EM Photonics and a few members of the CULA team will be attending SPIE's Defense, Security, & Sensing (DSS) conference next week in Orlando, Florida. In addition to a booth in the exhibit hall, we'll be presenting a number of papers including one detailing the latest work involving our sparse linear algebra solvers. If you are attending the conference, please stop by our booth or visit one of our talks!
Here is the abstract for our sparse linear algebra talk:
The modern graphics processing unit (GPU) found in many standard personal computers is a highly parallel math processor capable of over 1 TFLOPS of peak computational throughput at a cost similar to a high-end CPU with excellent FLOPS-to-watt ratio. High-level sparse linear algebra operations are computationally intense, often requiring large amounts of parallel operations and would seem a natural fit for the processing power of the GPU. Our work is on a GPU accelerated implementation of sparse linear algebra routines. We present results from both direct and iterative sparse system solvers.
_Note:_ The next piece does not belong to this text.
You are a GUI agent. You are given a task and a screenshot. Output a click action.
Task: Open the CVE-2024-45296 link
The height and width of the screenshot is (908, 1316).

The GPU execution model featured by NVIDIA GPUs based on CUDA demands very strong parallelism, requiring between hundreds and thousands of simultaneous operations to achieve high performance. Some constructs from linear algebra map extremely well to the GPU and others map poorly. CPUs, on the other hand, do well at smaller order parallelism and perform acceptably during low-parallelism code segments. Our work addresses this via hybrid a processing model, in which the CPU and GPU work simultaneously to produce results. In many cases, this is accomplished by allowing each platform to do the work it performs most naturally. For example, the CPU is responsible for graph theory portion of the direct solvers while the GPU simultaneously performs the low level linear algebra routines.
We'll also be presenting and demonstrating work from our image processing and fluid dynamics teams.